Da kann gebaggert werden

Der neue öffentliche Beachvolleyball-Platz auf dem Außengelände des ehemaligen AKE-Kindergartens in der Lechstraße steht seit vergangener Woche zur Verfügung. In zweimonatiger Bauzeit stellten Bauhofmitarbeiter den 24 mal 14 Meter großen Platz fertig, nachdem das Areal begradigt und von diversen Kindergarten-Einbauten befreit worden war. Die Kosten beziffert die Stadt auf insgesamt 17000 Euro.
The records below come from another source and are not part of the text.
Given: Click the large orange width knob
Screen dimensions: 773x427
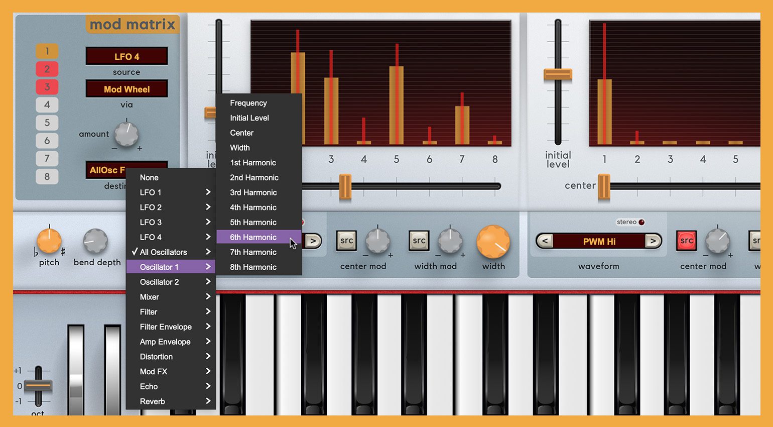Looking at the screenshot, I should [x=493, y=242].
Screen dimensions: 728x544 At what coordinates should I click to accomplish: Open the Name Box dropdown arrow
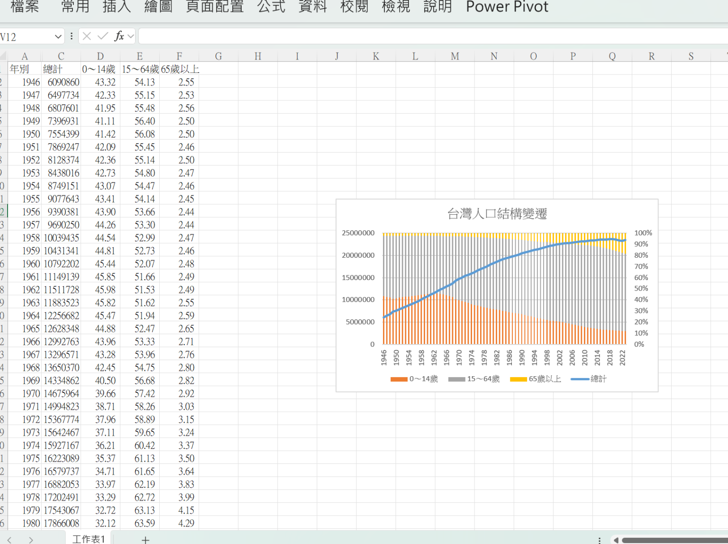pyautogui.click(x=58, y=36)
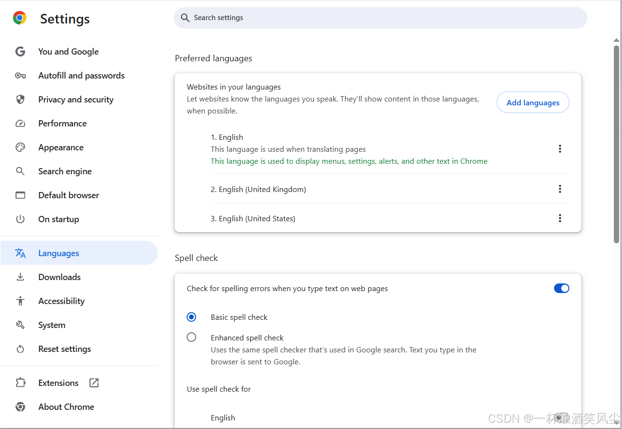Open more actions for English (United States)
622x429 pixels.
[560, 218]
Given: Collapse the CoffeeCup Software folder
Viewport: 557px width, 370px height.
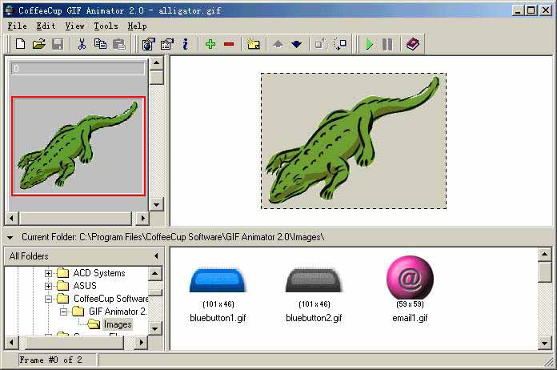Looking at the screenshot, I should [49, 299].

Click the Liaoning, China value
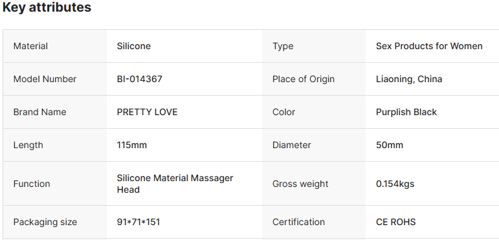coord(409,79)
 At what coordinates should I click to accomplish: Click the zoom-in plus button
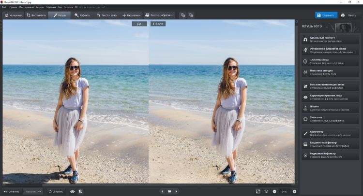[294, 192]
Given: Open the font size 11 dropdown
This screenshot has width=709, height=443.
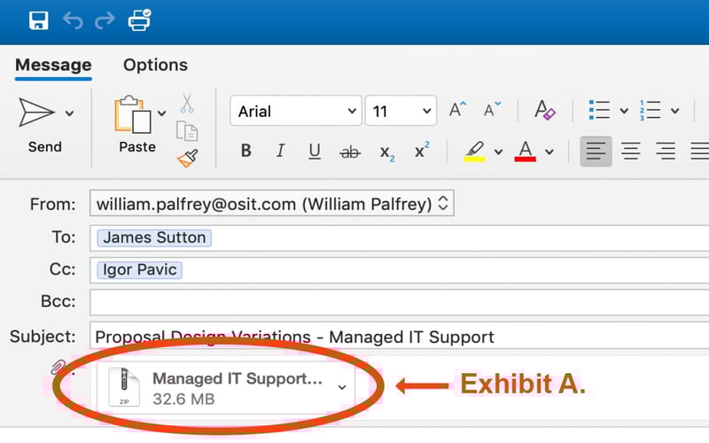Looking at the screenshot, I should tap(401, 111).
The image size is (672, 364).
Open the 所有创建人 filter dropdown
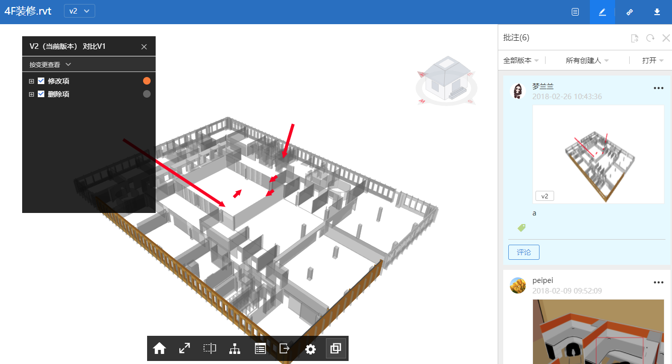[587, 60]
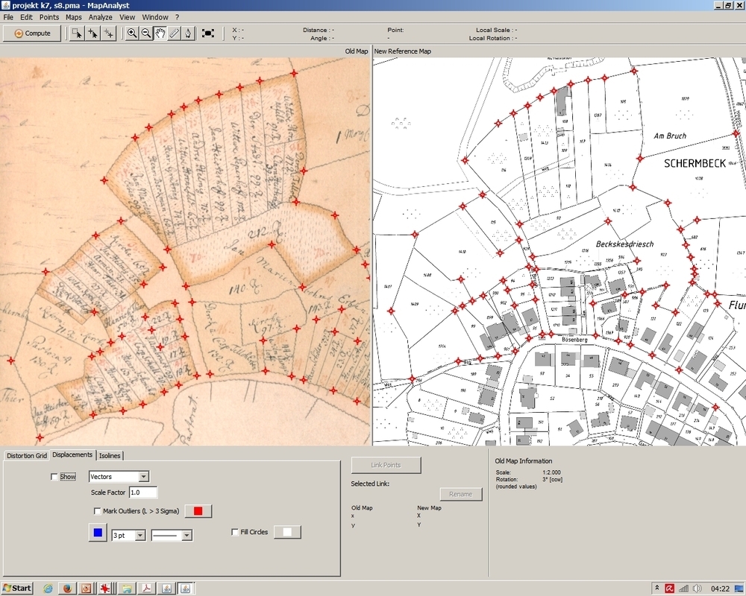Enable the Show displacements checkbox
The width and height of the screenshot is (746, 596).
point(54,477)
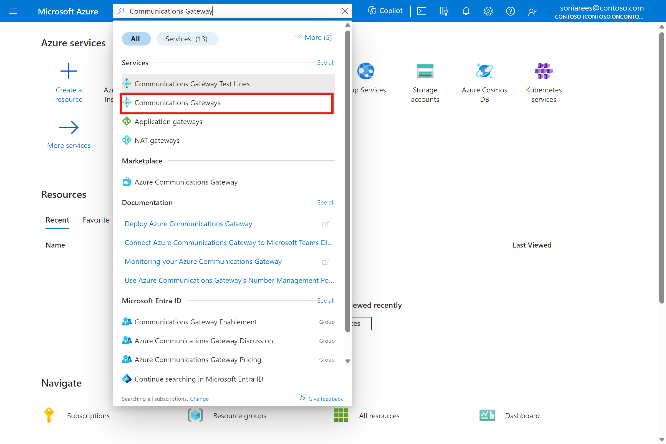
Task: Expand Microsoft Entra ID See all results
Action: (x=326, y=300)
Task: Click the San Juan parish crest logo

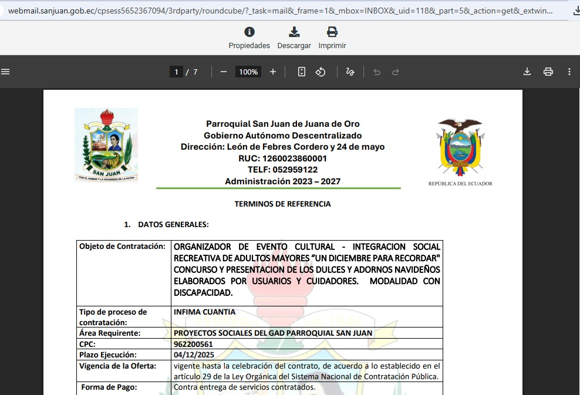Action: [x=106, y=144]
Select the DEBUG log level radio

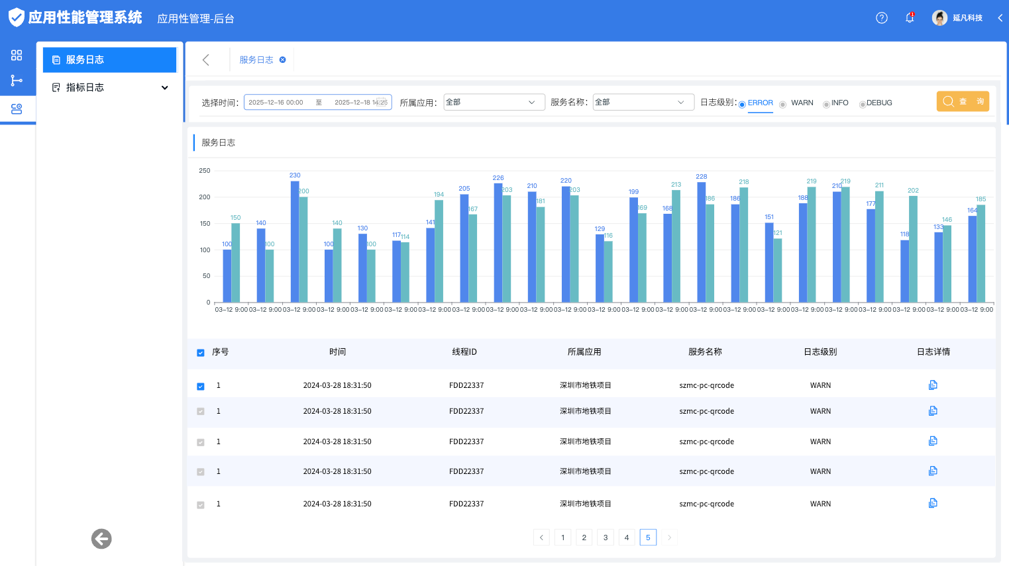pyautogui.click(x=862, y=104)
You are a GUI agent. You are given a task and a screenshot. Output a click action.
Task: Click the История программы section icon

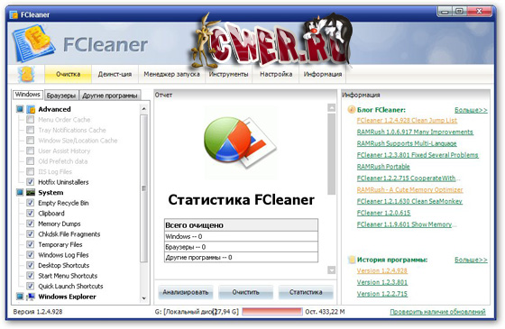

Auch in Landsberg am Lech sehnen zahllose Volleyball-Fans den Sommer zurück, um im Sand nach Herzenslust zu baggern, zu pritschen und zu schmettern. Sobald es die Witterung zulässt, steht dem Beachvolleyball-Vergnügen in rund 250 Tonnen extrafeinem Quarzsand aus Pleinfeld (Frankenland) nichts mehr im Wege. „Der neue Platz ist nach den offiziellen Maßen für Beachvolleyball-Plätze errichtet und daher auch für nationale Turniere bestens geeignet“, so Pressesprecherin Sabine Jochner-Wallner. Und Alfons Tschech vom städtischen Tiefbaureferat weist darauf hin, dass die Netzaufhängung noch für kurze Zeit provisorisch ist und nachgibt, sollten sich mehrere Personen gleichzeitig an das Netz „hängen“. Noch ein Tipp seitens der Stadt: Wer spielen will, sollte das so oft wie möglich tun. Denn bei dem Beachvolleyball-Platz handelt es sich um ein Provisorium, das nur so lange zur Verfügung steht, bis die vom Stadtrat bereits beschlossene Erweiterung der Tiefgarage Lechstraße gebaut werden wird. Fertiggestellt hat das Bauhofteam auch den Wasserspielplatz in der Hopfengartenstraße. Früher hatte die Schwenkelpumpe nur Grundwasser gefördert – ein System, das sehr störungsanfällig gewesen sei. Nachdem das Tiefbauamt eine Wasserleitung zum Spielplatz verlegen ließ, läuft nun Trinkwasser aus dem Hahn. Baukosten: rund 4000 Euro.